## INFORMATION SHOWN
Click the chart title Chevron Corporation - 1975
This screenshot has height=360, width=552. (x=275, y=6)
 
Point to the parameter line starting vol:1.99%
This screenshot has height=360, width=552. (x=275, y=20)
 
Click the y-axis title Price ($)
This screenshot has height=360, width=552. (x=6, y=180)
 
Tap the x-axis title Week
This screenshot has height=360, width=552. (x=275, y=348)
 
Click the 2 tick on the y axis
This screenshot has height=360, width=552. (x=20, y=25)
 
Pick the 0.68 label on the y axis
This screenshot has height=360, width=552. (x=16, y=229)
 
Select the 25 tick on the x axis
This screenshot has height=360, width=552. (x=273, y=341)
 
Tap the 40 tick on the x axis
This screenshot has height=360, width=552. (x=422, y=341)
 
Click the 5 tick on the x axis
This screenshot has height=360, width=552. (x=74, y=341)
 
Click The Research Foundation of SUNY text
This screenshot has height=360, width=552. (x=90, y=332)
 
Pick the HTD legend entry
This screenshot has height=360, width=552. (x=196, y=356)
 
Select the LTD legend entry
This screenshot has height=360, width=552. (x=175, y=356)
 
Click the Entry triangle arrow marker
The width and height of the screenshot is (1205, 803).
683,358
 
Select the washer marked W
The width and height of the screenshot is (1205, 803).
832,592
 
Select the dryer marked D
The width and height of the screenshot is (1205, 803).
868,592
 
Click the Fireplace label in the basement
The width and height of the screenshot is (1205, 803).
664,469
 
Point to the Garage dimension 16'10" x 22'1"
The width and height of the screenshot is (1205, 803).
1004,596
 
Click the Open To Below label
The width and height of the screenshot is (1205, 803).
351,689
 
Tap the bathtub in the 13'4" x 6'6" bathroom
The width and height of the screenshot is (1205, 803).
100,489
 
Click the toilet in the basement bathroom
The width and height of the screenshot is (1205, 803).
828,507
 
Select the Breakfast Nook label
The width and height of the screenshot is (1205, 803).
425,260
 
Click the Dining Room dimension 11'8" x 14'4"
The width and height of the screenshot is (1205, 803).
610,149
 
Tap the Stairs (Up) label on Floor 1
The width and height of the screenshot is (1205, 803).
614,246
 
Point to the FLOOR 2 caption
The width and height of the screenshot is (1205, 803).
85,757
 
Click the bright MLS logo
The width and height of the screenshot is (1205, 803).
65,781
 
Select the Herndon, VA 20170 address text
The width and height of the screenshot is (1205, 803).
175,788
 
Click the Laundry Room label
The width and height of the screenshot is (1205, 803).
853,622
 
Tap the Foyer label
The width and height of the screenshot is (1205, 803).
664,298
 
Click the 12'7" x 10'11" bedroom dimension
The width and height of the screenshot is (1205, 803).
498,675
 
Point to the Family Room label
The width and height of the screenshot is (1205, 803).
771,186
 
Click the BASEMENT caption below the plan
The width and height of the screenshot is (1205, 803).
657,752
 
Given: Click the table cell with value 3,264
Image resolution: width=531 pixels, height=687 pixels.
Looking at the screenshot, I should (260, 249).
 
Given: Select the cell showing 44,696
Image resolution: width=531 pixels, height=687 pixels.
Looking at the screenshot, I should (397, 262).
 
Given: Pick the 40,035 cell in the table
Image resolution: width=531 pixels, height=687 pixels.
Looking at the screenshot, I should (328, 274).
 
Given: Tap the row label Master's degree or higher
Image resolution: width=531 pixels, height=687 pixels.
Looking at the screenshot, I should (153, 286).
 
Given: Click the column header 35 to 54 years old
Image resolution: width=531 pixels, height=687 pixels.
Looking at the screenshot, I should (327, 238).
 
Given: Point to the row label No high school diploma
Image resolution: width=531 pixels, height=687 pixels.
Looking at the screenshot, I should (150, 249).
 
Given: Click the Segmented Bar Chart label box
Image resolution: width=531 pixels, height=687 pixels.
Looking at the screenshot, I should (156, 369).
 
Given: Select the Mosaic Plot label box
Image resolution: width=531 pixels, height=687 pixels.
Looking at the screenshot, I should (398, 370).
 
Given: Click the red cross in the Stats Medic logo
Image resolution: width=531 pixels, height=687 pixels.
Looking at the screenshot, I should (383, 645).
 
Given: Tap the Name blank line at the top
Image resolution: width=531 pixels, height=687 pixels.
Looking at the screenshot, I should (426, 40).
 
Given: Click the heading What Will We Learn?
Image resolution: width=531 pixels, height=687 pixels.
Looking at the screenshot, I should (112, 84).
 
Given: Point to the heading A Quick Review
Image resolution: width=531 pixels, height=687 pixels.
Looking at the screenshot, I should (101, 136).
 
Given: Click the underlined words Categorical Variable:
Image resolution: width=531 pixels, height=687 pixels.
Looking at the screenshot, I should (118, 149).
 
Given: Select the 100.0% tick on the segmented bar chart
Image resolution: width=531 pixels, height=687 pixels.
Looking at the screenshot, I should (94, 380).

## TASK STATEMENT
Please filter the lines above, copying every line that contains the word "tick".

## RESULT
Click the 2 tick on the y axis
Select the 25 tick on the x axis
Tap the 40 tick on the x axis
Click the 5 tick on the x axis
Given: Select the 100.0% tick on the segmented bar chart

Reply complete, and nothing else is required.